* _THE PROBLEM_
Write out all the data below word for word, leaving out the pictures.

* _AVAILABLE RECORDS_
===

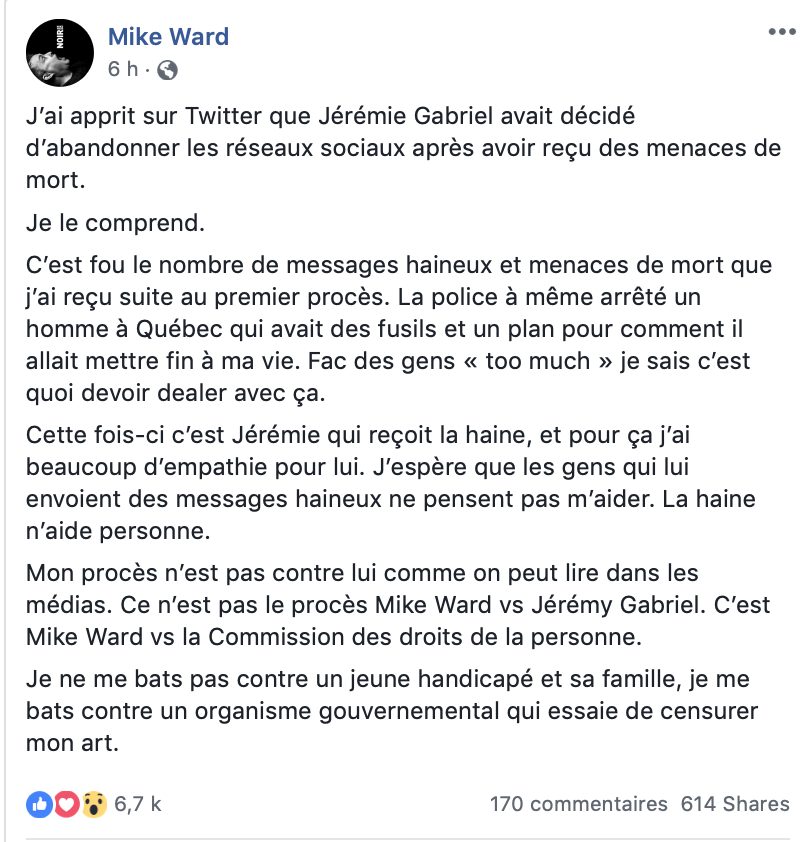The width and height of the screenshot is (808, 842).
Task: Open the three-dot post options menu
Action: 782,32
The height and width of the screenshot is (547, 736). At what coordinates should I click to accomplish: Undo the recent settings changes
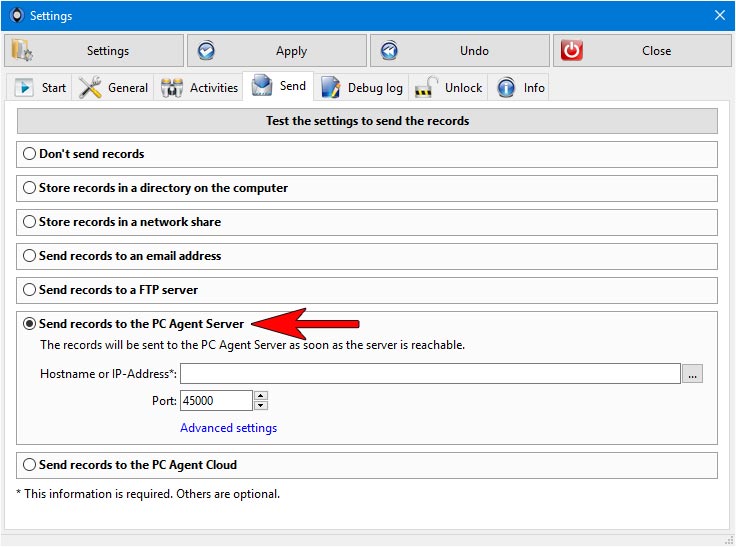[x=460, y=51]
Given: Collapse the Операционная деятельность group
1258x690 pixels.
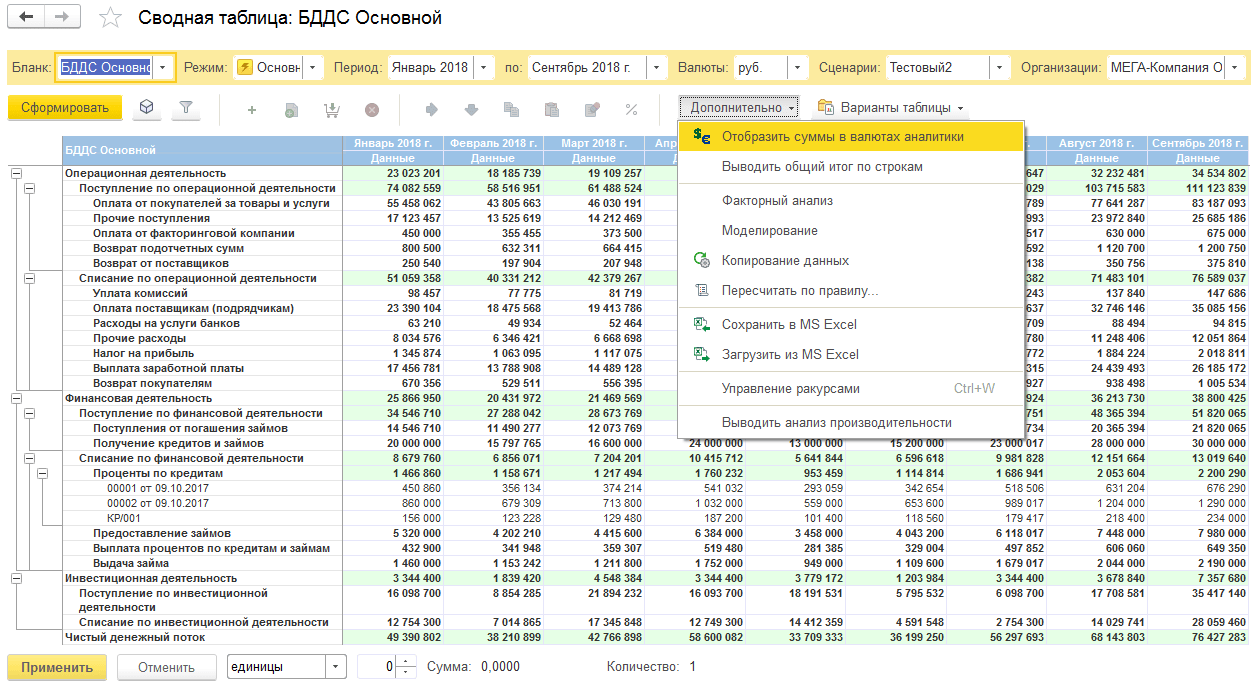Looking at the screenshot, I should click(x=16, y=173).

===

* _RESPONSE FOR THIS EXERCISE_
The width and height of the screenshot is (808, 842).
Task: Open the three-dot post options menu
Action: 782,32
The height and width of the screenshot is (547, 736). At what coordinates should I click to accomplish: Undo the recent settings changes
[x=460, y=51]
Given: Collapse the Операционная деятельность group
1258x690 pixels.
Looking at the screenshot, I should click(x=16, y=173).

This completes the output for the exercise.